At night she would read to him, the daring tales of swashbucklers and buried treasure being a shared favorite between the two of them, especially Treasure Island. And in the day, even when she was working, she would make time for him, letting him sit on her lap and play as she worked on this or that. Other times her, Wilbur, and himself would have picnics on the coast.

 

But despite all the joy those moments brought Fundy whenever he thought of his mother two certain memories would never fail to surface and bring down his mood. On some occasions, when she thought he wasn't paying attention, a look of guilt would fall upon her face like a steel curtain. A look that was always directed at him. He'd be playing with her one second and the moment she thought he had turned away the remorseful look would be directed at him. But these moments would rarely last long, only as long as a toddler's attention span would stray from his mother.

 

Then, there was his final, somber, memory of her.

 

~

 

She clung to his father, tears pooling at both their eyes before she turned to him, her face somehow becoming even sadder. He can't remember what it was she said to him, what it was that caused his oh so strong mother to shatter like glass and hold him like she was off to war, but whatever it was it was her last words to him. If he had known that was the last time he would see his mother he would have clung to her and never let go. But as it was five year olds don't have the best understanding of goodbye. The last he saw of her was her walking up the gangplank of a ship off to who knows where, leaving with a promise to write.

 

Wilbur and him remained standing on the wharf long after the ship carrying his mother vanished over the horizon.

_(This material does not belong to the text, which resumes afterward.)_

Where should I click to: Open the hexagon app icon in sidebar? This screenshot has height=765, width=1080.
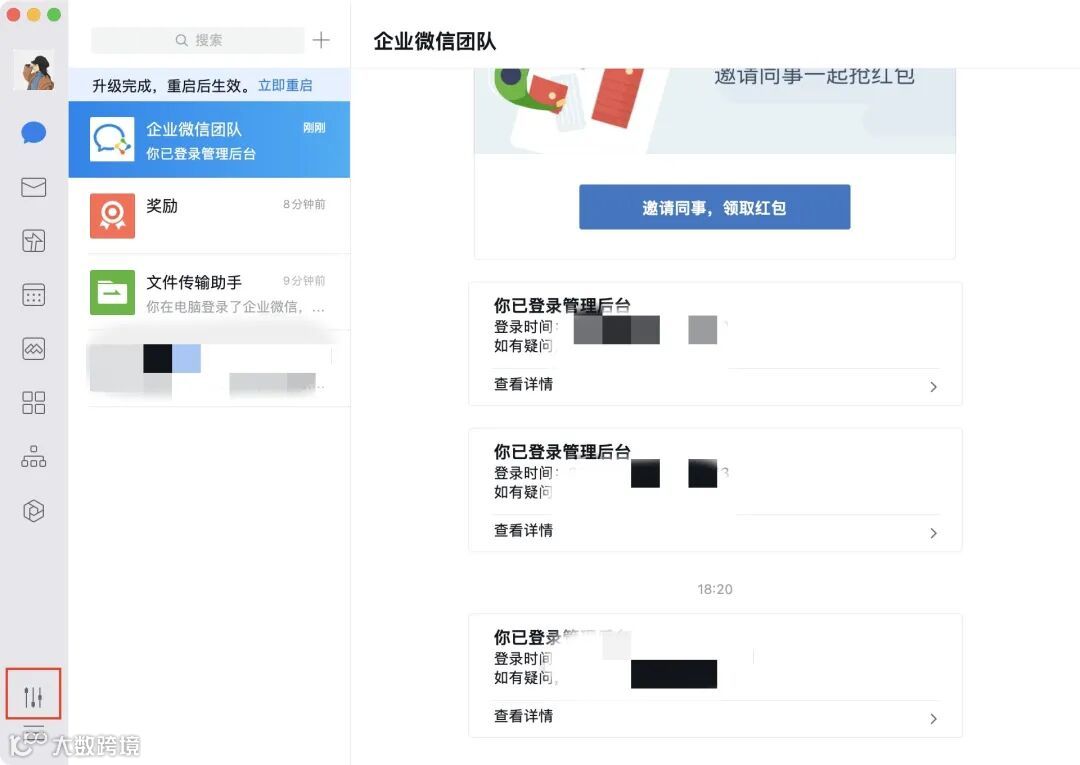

The rest, as they say, is history. 6 months after they last saw his mother, 2 months after her letters stopped coming, the two of them would leave behind the only home he had ever known and move in with the rest of his father’s family.

 

~

 

Now as Fundy looks upon the crater-turned lake and the spruce buildings of New L'manberg he yearns for that old cottage by the coast, with its sand and creaking porch, and his mother. He desires a simpler time, when all he had to worry about was the waves knocking down his sandcastles instead of a hitlist with his uncle's name on it and avoiding the sad specter that is all that remains of his father. The sad attempts by Ghostbur to cheer him up with 'blue' were a poor facsimile of his childhood. He wanted him to plaster on a false smile, forget all his responsibilities, and go about his day as if he wasn't the only one keeping her memory alive.

 

Ghostbur's mind was a broken hourglass with sands full of memories and shards of his former self being lost to the fractured glass of death. Who's to say memories of his mother hadn't fallen victim to his father’s fractured psyche, it was a toss up whether he would even remember the boisterous redhead at all.

 

Now he was the only one left to remember her, a place and a person long gone.